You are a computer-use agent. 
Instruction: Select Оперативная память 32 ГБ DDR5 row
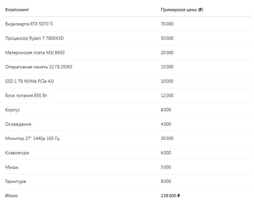[x=128, y=67]
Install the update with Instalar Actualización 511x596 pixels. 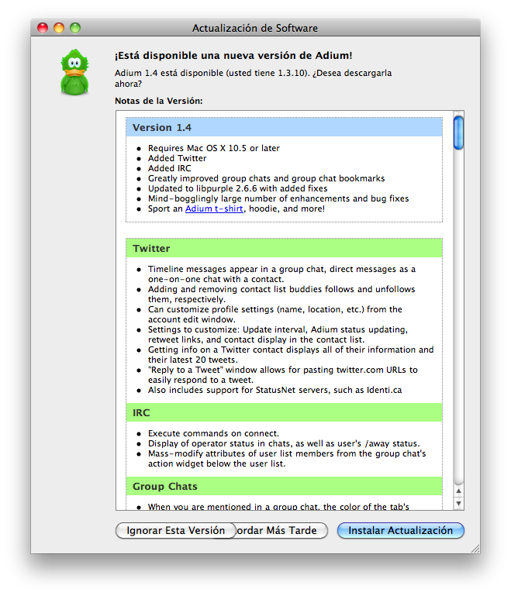pyautogui.click(x=401, y=530)
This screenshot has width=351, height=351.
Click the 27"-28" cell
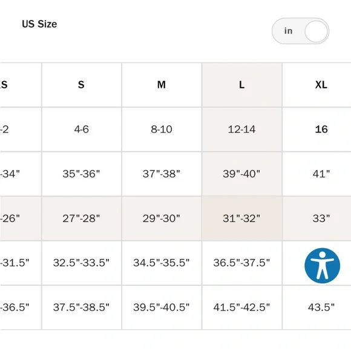coord(82,218)
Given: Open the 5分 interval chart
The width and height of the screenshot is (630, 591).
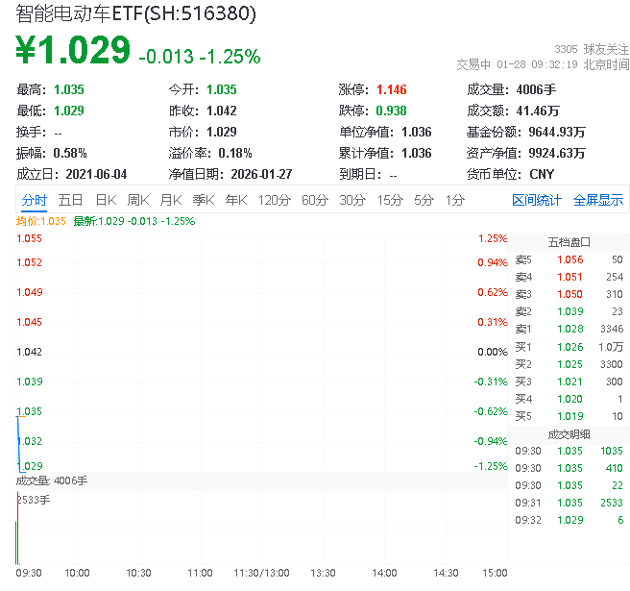Looking at the screenshot, I should [x=424, y=200].
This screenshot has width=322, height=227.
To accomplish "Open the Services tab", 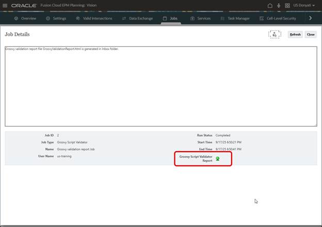I will 200,18.
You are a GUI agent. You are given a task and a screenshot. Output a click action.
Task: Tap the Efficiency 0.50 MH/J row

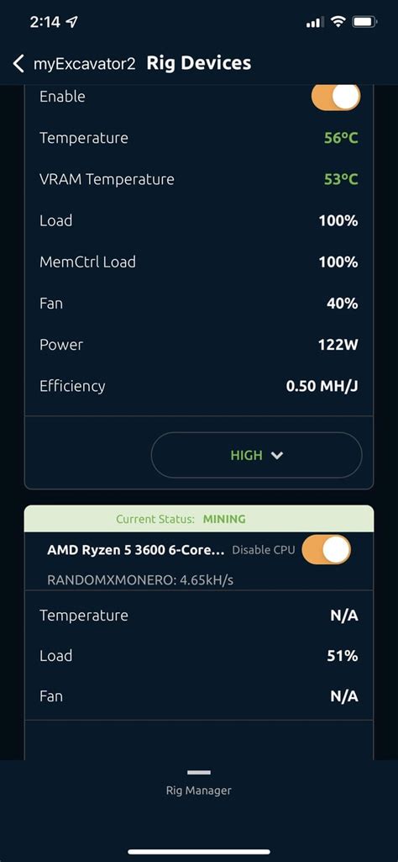tap(199, 386)
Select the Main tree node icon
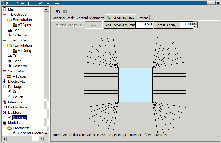 (4, 9)
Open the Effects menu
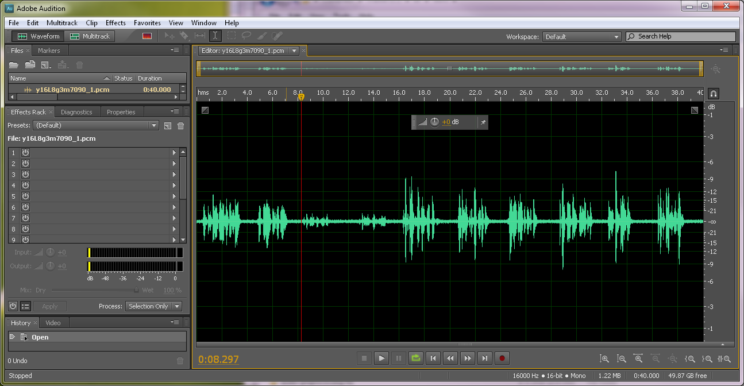Image resolution: width=744 pixels, height=386 pixels. coord(115,22)
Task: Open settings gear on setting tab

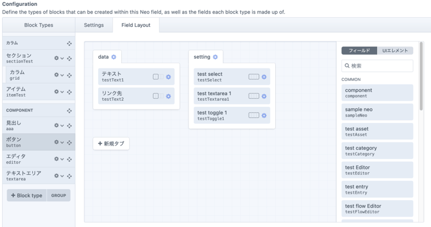Action: tap(216, 57)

◆ ◆ ◆ ◆ ◆ ◆ ◆

◆ TASK ITEM ◆
All that belongs in the answer is the exact run of lines from the line containing "You are a GUI" to the end of the listing above, pictures removed.

◆ OUTPUT FOR THIS EXERCISE ◆
You are a GUI agent. You are given a task and a screenshot. Output a click action.
Task: Tap the Efficiency 0.50 MH/J row

tap(199, 386)
Select the Main tree node icon
 (4, 9)
Open the Effects menu
Image resolution: width=744 pixels, height=386 pixels. coord(115,22)
Task: Open settings gear on setting tab

Action: tap(216, 57)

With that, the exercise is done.